The first trial has shown that in postmenopausal women who are at increased risk of developing breast cancer, the drug exemestane reduces this risk by 65 percent compared with placebo.

“The 65 percent reduction in breast cancers was what we expected to see,” says Harriet Richardson, an assistant professor in Queen’s Department of Community Health and Epidemiology and Project Coordinator at NCIC CTG. “Women on exemestane experienced fewer tumours and exemestane was found to be both safe and tolerable with no significant worsening in overall quality of life.”

Exemestane is shown to prevent breast cancer without the serious toxicities of other preventative drugs, such as tamoxifen. This reduced toxicity is due to the way exemestane counteracts estrogen, a hormone commonly implicated in causing breast cancer.

Results from the second clinical trial indicate radiation treatment to lymph nodes in the region of the breast, in addition to treating the main tumour, improves breast cancer patient survival rates and reduces cancer recurrences near the original tumour site and in other parts of the body.

An interim analysis of the data conducted in March 2011 found that after a median follow up of 62 months, there were statistically significant benefits for the group of women receiving the added region node irradiation (RNI) therapy. These included a greater than 30 percent improvement in disease free survival (from 84 percent for those who received whole breast irradiation to 89.7 percent for those who also got RNI at 5 years), as a result of a 41 percent lower rate of recurrences near the tumour site (from 5.5 percent to 3.2 percent at 5 years), and a 36 percent lower rate of cancer recurrences in other parts of the body (from 13 percent to 7.6 percent at 5 years).

“These significant and promising results will encourage physicians to offer all women with breast cancer that has spread to the lymph nodes the option of receiving irradiation to the regional lymph nodes,” says Wendy Parulekar, an associate professor of oncology at Queen’s, medical oncologist at Kingston General Hospital, and Physician Coordinator at NCIC CTG.

These findings were presented today at the American Society of Clinical Oncology (ASCO) Annual Meeting in Chicago. The results of the exemestane trial have been accepted for publication in the New England Journal of Medicine.

These trials were led and conducted by the NCIC Clinical Trials Group (NCIC CTG), a cancer clinical trials cooperative group that conducts trials testing anti-cancer and supportive therapies across Canada and internationally. The NCIC CTG’s Central Office is located at Queen’s University in Kingston, Ontario, Canada.
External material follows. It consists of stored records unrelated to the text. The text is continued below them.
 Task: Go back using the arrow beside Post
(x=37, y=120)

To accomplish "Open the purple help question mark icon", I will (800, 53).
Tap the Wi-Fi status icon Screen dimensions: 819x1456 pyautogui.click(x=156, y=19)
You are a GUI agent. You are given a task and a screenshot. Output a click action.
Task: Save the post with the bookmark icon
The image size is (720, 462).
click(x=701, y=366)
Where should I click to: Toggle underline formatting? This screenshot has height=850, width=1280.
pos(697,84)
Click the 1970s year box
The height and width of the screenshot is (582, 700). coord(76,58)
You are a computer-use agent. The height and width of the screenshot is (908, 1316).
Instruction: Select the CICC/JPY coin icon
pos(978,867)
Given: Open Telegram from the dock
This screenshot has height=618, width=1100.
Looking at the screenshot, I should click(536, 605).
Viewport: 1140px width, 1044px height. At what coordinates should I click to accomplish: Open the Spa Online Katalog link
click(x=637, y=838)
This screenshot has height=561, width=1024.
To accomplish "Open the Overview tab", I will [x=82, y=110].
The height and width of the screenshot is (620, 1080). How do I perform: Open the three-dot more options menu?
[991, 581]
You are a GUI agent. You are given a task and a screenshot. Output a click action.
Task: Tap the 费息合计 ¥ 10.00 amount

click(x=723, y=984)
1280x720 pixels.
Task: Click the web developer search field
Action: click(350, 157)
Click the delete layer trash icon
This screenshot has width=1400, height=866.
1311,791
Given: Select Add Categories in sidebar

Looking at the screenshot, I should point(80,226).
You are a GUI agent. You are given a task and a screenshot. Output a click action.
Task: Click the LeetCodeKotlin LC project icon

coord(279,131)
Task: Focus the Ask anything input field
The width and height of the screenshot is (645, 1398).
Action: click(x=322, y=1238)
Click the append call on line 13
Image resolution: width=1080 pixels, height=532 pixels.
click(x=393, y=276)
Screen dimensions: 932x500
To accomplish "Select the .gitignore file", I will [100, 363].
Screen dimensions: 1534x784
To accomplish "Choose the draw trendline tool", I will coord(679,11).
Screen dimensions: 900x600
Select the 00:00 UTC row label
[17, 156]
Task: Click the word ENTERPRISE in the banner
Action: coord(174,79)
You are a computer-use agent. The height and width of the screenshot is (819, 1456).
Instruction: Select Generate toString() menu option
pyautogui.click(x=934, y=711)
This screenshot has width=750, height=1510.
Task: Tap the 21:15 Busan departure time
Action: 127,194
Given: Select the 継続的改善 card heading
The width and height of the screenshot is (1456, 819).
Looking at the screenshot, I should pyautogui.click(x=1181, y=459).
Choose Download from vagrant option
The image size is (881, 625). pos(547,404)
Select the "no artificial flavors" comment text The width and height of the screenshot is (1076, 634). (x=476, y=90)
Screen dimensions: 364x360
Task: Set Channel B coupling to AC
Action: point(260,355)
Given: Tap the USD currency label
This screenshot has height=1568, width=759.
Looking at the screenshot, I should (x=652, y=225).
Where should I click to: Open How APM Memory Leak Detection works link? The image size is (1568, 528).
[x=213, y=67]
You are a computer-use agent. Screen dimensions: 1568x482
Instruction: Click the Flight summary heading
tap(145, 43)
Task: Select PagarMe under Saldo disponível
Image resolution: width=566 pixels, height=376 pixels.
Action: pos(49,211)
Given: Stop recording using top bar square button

The NCIC CTG receives programmatic funding, including funding for its prevention initiative, from the Canadian Cancer Society Research Institute. Additional support for the NCIC CTG prevention initiative was provided by the Canadian Institutes for Health Research. The prevention trial was supported with funds provided by Pfizer. The regional irradiation trial was also supported by the US National Cancer Institute / Cancer Therapy Evaluation Program and with funds provided by the Canadian Breast Cancer Research Alliance.